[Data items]
═══

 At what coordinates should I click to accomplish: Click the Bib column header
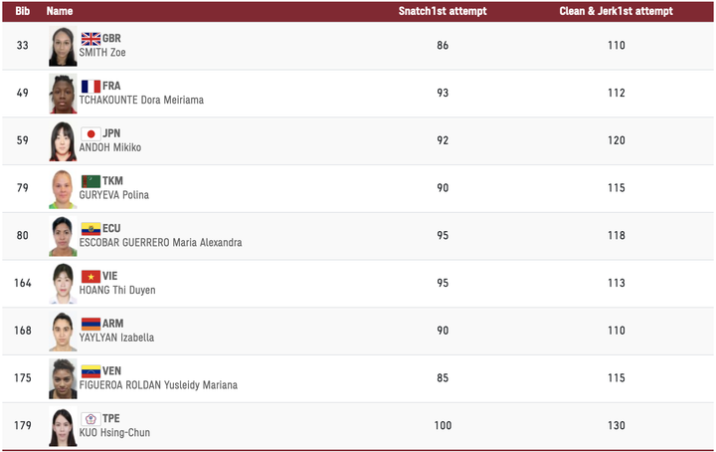23,11
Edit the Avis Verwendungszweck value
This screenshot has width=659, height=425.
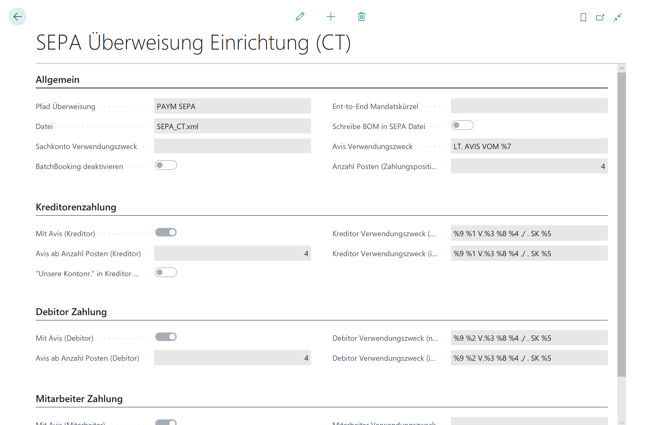pyautogui.click(x=529, y=146)
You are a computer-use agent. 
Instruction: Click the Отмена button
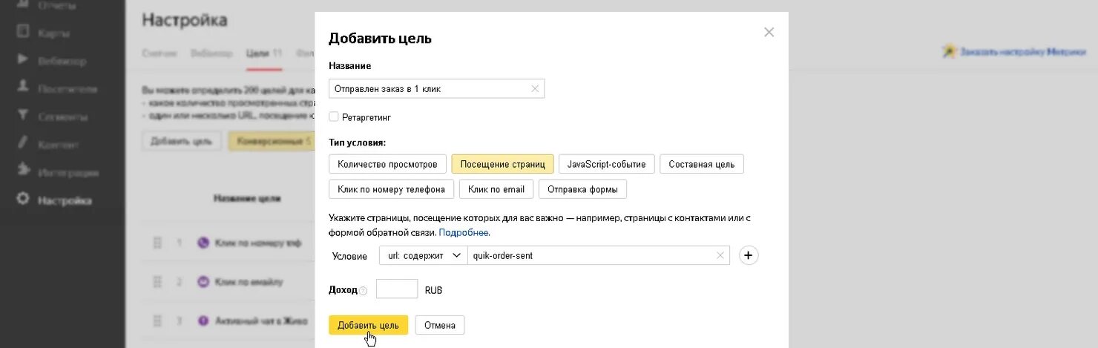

═══

== YOUR ASSIGNMENT ==
Exclude the pictures and give back the rest of the data above exactly as written.

== OUTPUT OF THE TASK ==
 At what coordinates should I click to accomplish: Click the Bib column header
23,11
Edit the Avis Verwendungszweck value
This screenshot has width=659, height=425.
pyautogui.click(x=529, y=146)
You are a computer-use agent. 
Instruction: Click the Отмена button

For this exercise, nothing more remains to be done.